Friday, January 20, 2012

Bloop Bloop

I remember distinctly our first batch of chickens back in September 2002 was a memorable one. Mostly, because I had just come out of working as a nurse since 1997 and my last job was in surgery, a clean precise environment. The houses still had a few things not done..who am I kidding? There's things STILL not done. One weird thing was small, nylon strings that apppeared out of the concrete at the base of the walls of the chicken houses, several feet in length. I didn't think anything about this string and just walked past it every day, dead chickens in hand and some audiobook playing in my headphones.
  The chickens were a couple of weeks old and every day was the same, walk thru the chickens, pick up the dead, cull the sick, blah blah blah.
  But this day...I shooed the chickens away from the wall to walk thru and noticed this ONE chicken, staring intently at the floor, close to the wall. I shooed and I shooed, but there he stayed. Staring at the floor. So I knelt down to see what in the world was SO interesting to a chicken. His beak was almost completely touching the floor. To my horror, I noticed small, nylon string going UP into his beak. I pulled out my pocket knife and cut the string as close to the floor as I could. I picked him up and held the string in my left hand, chicken in the right. I thought "Well...I'll just pull the string out!" So...I tried.
  It didn't go as I had hoped...when I gently pulled the string, the, ahem, BACK end of the chicken pulled INWARD. It looked as though I was going to pull him inside out.
  So I killed him. Unfortunately, this is how most of my "guess what a chicken did today?" stories end. I told this story at my son's basketball game while sitting by two of the moms I had become close to. When I told the story, I stood up and BECAME the chicken...I CHANNELED that chicken and when I got to the part when the evil chicken farmer pulled the string, I thrust the lower half of my body forward with each string pull and for SOME reason said "BLOOP BLOOP" in a high pitched voice.

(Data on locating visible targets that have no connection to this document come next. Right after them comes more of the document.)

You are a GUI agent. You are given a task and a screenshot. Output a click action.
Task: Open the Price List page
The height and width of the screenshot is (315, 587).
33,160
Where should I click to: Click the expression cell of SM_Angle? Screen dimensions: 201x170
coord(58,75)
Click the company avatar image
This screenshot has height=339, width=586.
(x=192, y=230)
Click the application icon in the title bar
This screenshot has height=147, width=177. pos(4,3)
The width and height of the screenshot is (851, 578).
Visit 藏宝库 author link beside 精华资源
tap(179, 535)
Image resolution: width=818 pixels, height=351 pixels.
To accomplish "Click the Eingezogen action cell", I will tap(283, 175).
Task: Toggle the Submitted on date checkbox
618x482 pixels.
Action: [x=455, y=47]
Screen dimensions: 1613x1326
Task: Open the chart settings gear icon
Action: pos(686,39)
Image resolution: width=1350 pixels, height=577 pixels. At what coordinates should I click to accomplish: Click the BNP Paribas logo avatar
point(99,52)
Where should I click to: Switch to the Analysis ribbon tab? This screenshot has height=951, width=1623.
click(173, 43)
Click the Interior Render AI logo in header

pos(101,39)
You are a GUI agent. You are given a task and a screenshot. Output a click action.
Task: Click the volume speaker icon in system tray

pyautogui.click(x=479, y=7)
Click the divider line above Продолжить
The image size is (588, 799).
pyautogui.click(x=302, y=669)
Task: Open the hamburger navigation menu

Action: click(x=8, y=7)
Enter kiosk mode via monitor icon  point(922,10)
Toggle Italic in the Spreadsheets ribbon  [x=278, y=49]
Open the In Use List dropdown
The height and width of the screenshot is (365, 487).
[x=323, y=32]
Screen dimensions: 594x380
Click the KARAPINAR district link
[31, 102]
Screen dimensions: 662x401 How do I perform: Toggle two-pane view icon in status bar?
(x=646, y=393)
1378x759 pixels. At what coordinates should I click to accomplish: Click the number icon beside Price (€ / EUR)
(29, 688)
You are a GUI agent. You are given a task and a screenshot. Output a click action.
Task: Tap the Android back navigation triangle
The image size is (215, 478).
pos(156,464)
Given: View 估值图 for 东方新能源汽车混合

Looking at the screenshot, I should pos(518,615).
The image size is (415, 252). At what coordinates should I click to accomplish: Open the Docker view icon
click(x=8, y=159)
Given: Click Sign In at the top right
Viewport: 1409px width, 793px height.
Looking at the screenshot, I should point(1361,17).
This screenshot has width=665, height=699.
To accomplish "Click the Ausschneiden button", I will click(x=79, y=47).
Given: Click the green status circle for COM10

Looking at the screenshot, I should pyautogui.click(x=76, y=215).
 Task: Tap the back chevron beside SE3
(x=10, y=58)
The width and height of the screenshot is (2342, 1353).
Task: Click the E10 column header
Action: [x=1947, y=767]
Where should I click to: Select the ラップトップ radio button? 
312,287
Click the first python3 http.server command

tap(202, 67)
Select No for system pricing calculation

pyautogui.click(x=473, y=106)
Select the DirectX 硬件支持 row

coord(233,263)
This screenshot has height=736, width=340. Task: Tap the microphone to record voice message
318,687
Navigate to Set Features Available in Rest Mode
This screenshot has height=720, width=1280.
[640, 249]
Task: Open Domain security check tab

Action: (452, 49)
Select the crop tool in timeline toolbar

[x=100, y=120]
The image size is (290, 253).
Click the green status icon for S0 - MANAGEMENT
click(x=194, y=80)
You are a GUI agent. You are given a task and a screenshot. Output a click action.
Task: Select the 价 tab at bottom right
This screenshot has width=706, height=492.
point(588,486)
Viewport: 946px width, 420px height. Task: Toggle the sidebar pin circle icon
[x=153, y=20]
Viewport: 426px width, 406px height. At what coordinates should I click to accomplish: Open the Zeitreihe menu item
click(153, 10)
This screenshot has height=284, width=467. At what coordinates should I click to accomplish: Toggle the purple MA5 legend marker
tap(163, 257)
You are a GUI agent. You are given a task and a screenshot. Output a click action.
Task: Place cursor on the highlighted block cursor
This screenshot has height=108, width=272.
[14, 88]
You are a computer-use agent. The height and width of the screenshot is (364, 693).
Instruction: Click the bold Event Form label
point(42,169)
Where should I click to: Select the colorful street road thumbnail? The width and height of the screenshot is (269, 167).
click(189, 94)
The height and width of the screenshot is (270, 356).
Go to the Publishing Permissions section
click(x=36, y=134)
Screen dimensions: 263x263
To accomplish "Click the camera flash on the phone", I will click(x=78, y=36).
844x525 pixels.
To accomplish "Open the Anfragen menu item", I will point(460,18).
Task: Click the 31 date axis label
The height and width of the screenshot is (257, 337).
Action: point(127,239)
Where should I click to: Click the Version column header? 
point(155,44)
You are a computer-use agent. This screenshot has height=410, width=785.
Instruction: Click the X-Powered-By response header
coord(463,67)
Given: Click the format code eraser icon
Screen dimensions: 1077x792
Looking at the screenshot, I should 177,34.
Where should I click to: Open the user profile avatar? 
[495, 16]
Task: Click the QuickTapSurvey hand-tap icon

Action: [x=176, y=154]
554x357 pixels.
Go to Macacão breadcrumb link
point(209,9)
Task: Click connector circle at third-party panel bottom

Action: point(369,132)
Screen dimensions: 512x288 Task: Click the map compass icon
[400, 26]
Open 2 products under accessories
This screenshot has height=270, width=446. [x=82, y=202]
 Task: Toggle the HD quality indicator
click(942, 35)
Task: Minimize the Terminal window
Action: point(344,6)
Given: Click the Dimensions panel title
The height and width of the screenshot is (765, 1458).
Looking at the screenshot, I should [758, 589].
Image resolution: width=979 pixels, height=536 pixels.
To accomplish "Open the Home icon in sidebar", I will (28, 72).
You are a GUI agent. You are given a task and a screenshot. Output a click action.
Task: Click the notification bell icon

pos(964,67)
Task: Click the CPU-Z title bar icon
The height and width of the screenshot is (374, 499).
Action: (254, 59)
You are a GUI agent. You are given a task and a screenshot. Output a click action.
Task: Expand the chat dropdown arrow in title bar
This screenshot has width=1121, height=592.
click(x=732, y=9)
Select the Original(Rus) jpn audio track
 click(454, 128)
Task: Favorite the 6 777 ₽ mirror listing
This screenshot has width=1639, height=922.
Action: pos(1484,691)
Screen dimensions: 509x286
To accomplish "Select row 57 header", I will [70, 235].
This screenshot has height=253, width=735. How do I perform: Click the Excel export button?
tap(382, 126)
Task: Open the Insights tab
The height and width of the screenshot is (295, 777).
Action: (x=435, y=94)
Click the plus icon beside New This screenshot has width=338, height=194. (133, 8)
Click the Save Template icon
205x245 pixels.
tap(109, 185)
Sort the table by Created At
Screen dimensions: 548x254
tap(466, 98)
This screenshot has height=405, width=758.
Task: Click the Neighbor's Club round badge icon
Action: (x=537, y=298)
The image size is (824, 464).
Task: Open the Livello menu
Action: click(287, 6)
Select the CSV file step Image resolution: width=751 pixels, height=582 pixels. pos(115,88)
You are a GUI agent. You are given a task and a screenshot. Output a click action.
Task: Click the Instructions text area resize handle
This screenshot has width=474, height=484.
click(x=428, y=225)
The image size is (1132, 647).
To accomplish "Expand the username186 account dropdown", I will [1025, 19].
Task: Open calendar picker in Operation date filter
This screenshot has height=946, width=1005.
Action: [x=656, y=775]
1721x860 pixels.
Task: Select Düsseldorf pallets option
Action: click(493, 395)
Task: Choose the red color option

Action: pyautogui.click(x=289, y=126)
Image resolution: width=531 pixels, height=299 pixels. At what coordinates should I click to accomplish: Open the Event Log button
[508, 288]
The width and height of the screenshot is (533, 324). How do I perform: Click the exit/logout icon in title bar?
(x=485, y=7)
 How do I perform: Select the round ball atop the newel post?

  To this day, there is a segment of my friends that when they see me...they pretend to pull a string and they yell BLOOP BLOOP, often across the gym or Walmart or parking lot. I BLOOP BLOOP back at 'em and people stare at us like we've lost our minds.
 After the BLOOP BLOOP incident, I went thru all 3 chicken houses, cutting the string carefully with my pocket knife as close to the concrete as I could. 
   Tis a fine thing to have friends that can yell two words at you whilst doing a vaguely vulgar dance and immediately, you are back to that time in the County Line gym so long ago and the famous words BLOOP BLOOP became part of your vernacular.   
  May you, my dear friend, have friends that yell their own version of BLOOP BLOOP at you.